Breyta

Deila með


How to use parameters, expressions and functions in Azure Data Factory

APPLIES TO: Azure Data Factory Azure Synapse Analytics

Tip

Try out Data Factory in Microsoft Fabric, an all-in-one analytics solution for enterprises. Microsoft Fabric covers everything from data movement to data science, real-time analytics, business intelligence, and reporting. Learn how to start a new trial for free!

In this document, we will primarily focus on learning fundamental concepts with various examples to explore the ability to create parameterized data pipelines within Azure Data Factory. Parameterization and dynamic expressions are such notable additions to ADF because they can save a tremendous amount of time and allow for a much more flexible Extract, Transform, Load (ETL) or Extract, Load, Transform (ELT) solution, which will dramatically reduce the cost of solution maintenance and speed up the implementation of new features into existing pipelines. These gains are because parameterization minimizes the amount of hard coding and increases the number of reusable objects and processes in a solution.

Azure Data Factory UI and parameters

If you are new to Azure Data Factory parameter usage in ADF user interface, please review Data Factory UI for linked services with parameters and Data Factory UI for metadata driven pipeline with parameters for a visual explanation.

Parameter and expression concepts

You can use parameters to pass external values into pipelines, datasets, linked services, and data flows. Once the parameter has been passed into the resource, it cannot be changed. By parameterizing resources, you can reuse them with different values each time. Parameters can be used individually or as a part of expressions. JSON values in the definition can be literal or expressions that are evaluated at runtime.

For example:

"name": "value"

or

"name": "@pipeline().parameters.password"

Expressions can appear anywhere in a JSON string value and always result in another JSON value. Here, password is a pipeline parameter in the expression. If a JSON value is an expression, the body of the expression is extracted by removing the at-sign (@).

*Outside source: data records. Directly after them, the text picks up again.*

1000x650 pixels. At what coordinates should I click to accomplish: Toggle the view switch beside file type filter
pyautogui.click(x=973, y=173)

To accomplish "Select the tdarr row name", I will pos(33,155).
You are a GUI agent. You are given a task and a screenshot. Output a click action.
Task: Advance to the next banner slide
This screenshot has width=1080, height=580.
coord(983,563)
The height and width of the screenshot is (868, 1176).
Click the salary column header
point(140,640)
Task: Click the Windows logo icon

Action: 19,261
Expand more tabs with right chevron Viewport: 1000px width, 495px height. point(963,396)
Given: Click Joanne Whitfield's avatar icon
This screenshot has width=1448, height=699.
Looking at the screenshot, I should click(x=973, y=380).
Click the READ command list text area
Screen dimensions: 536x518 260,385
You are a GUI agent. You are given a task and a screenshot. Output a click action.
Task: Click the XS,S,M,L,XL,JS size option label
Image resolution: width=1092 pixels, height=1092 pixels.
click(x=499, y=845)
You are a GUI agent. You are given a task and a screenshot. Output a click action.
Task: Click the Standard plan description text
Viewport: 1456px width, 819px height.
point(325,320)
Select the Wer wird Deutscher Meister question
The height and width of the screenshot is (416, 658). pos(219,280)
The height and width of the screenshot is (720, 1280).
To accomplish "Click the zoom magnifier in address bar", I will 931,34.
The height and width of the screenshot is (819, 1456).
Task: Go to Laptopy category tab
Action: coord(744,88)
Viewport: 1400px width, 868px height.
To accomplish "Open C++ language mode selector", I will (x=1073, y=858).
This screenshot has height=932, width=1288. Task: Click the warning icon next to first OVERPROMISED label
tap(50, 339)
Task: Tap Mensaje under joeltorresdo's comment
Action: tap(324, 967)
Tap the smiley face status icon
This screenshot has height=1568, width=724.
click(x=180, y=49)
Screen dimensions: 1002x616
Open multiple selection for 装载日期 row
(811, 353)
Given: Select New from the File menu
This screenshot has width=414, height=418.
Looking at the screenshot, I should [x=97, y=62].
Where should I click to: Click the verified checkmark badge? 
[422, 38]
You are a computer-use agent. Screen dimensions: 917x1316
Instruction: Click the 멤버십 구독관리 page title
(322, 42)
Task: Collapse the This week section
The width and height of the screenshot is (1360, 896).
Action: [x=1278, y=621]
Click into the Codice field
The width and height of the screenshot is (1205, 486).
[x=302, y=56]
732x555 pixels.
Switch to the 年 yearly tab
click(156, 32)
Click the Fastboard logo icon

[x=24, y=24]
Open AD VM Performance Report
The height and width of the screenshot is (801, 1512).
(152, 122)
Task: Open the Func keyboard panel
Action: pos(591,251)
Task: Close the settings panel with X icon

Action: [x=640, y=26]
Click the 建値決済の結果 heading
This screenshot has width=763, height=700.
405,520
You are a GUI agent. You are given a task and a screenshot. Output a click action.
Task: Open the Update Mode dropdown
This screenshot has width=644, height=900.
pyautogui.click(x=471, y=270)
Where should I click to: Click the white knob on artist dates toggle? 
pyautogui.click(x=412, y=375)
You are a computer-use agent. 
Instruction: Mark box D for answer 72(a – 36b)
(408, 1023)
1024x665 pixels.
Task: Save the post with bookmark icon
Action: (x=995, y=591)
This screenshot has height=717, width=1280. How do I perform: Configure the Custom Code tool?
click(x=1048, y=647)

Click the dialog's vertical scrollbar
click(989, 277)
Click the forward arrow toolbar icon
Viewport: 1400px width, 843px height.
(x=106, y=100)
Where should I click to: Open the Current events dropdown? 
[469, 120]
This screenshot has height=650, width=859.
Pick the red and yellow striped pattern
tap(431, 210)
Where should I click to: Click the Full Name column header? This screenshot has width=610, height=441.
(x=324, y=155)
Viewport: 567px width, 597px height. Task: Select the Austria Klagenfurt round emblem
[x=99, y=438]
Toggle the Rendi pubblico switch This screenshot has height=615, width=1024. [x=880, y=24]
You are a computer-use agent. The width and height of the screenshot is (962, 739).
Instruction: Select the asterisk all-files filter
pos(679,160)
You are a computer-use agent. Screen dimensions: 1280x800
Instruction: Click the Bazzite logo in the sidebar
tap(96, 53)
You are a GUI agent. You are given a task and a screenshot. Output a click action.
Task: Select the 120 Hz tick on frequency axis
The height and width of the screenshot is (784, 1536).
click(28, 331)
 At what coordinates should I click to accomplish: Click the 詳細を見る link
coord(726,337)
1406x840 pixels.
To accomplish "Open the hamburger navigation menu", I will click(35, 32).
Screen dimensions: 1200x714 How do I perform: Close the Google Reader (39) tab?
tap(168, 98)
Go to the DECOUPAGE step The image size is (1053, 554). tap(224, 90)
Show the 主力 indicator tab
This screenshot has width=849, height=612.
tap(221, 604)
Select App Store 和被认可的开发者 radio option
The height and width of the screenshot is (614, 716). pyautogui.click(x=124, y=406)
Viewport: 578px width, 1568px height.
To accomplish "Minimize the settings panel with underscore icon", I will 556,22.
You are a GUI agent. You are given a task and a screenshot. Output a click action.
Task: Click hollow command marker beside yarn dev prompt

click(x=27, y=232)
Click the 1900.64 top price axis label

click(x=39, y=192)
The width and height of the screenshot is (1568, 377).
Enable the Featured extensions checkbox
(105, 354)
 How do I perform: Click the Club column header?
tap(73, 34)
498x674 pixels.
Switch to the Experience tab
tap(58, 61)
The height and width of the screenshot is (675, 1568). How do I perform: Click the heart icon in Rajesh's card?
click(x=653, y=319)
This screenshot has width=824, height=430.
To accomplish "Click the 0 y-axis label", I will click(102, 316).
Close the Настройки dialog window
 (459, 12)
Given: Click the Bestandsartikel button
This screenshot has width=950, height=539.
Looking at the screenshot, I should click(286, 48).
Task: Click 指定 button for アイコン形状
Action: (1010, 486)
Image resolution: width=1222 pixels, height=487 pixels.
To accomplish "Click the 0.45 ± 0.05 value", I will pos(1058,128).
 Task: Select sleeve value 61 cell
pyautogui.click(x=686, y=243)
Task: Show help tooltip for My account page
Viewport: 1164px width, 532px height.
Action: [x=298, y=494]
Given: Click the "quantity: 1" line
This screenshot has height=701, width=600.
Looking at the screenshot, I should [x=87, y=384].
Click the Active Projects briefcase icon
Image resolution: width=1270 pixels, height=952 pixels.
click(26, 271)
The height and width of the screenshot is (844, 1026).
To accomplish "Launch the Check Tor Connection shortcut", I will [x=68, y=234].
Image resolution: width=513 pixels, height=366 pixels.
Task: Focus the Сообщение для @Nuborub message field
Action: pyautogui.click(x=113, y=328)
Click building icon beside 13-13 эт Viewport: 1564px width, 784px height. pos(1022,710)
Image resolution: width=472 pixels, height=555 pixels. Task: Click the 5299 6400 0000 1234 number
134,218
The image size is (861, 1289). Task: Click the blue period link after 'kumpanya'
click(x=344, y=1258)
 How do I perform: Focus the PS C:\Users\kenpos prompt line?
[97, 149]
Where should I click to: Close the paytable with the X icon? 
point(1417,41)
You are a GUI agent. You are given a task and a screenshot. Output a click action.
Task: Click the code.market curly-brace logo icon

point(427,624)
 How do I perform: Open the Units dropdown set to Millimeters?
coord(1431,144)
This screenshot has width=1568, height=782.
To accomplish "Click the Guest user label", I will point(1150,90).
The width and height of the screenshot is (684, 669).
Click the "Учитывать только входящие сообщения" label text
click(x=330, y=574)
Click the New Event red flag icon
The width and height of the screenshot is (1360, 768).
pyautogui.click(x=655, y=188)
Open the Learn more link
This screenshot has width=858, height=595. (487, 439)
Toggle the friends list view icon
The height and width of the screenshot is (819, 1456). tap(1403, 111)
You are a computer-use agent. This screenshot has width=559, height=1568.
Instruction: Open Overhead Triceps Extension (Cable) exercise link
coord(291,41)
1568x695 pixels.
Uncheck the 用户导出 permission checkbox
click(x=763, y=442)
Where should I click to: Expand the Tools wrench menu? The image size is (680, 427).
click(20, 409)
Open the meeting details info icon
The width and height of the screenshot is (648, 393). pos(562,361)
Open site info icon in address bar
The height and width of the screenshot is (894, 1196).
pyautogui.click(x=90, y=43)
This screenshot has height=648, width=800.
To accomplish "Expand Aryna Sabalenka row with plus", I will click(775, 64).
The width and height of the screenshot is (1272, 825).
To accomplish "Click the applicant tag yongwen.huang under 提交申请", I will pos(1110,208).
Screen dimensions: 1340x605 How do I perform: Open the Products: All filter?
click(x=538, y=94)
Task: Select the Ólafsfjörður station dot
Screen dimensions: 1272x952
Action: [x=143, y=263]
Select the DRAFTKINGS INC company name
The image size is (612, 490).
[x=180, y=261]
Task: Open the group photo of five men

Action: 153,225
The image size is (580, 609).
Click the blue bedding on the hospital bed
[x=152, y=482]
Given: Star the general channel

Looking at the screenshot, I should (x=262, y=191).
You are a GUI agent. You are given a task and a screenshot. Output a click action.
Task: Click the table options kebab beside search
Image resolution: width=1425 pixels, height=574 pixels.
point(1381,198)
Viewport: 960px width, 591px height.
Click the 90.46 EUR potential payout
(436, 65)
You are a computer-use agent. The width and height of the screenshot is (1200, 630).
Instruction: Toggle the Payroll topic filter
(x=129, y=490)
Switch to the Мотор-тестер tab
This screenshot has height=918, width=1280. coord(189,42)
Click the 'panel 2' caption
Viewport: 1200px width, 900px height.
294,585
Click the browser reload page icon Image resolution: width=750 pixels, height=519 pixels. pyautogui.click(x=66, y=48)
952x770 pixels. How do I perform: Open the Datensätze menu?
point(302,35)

If a literal string is needed that starts with @, it must be escaped by using @@. The following examples show how expressions are evaluated.

JSON value Result
"parameters" The characters 'parameters' are returned.
"parameters[1]" The characters 'parameters[1]' are returned.
"@@" A 1 character string that contains '@' is returned.
" @" A 2 character string that contains ' @' is returned.

Expressions can also appear inside strings, using a feature called string interpolation where expressions are wrapped in @{ ... }. For example: "name" : "First Name: @{pipeline().parameters.firstName} Last Name: @{pipeline().parameters.lastName}"

Using string interpolation, the result is always a string. Say I have defined myNumber as 42 and myString as foo:

JSON value Result
"@pipeline().parameters.myString" Returns foo as a string.
"@{pipeline().parameters.myString}" Returns foo as a string.
"@pipeline().parameters.myNumber" Returns 42 as a number.
"@{pipeline().parameters.myNumber}" Returns 42 as a string.
"Answer is: @{pipeline().parameters.myNumber}" Returns the string Answer is: 42.
"@concat('Answer is: ', string(pipeline().parameters.myNumber))" Returns the string Answer is: 42
"Answer is: @@{pipeline().parameters.myNumber}" Returns the string Answer is: @{pipeline().parameters.myNumber}.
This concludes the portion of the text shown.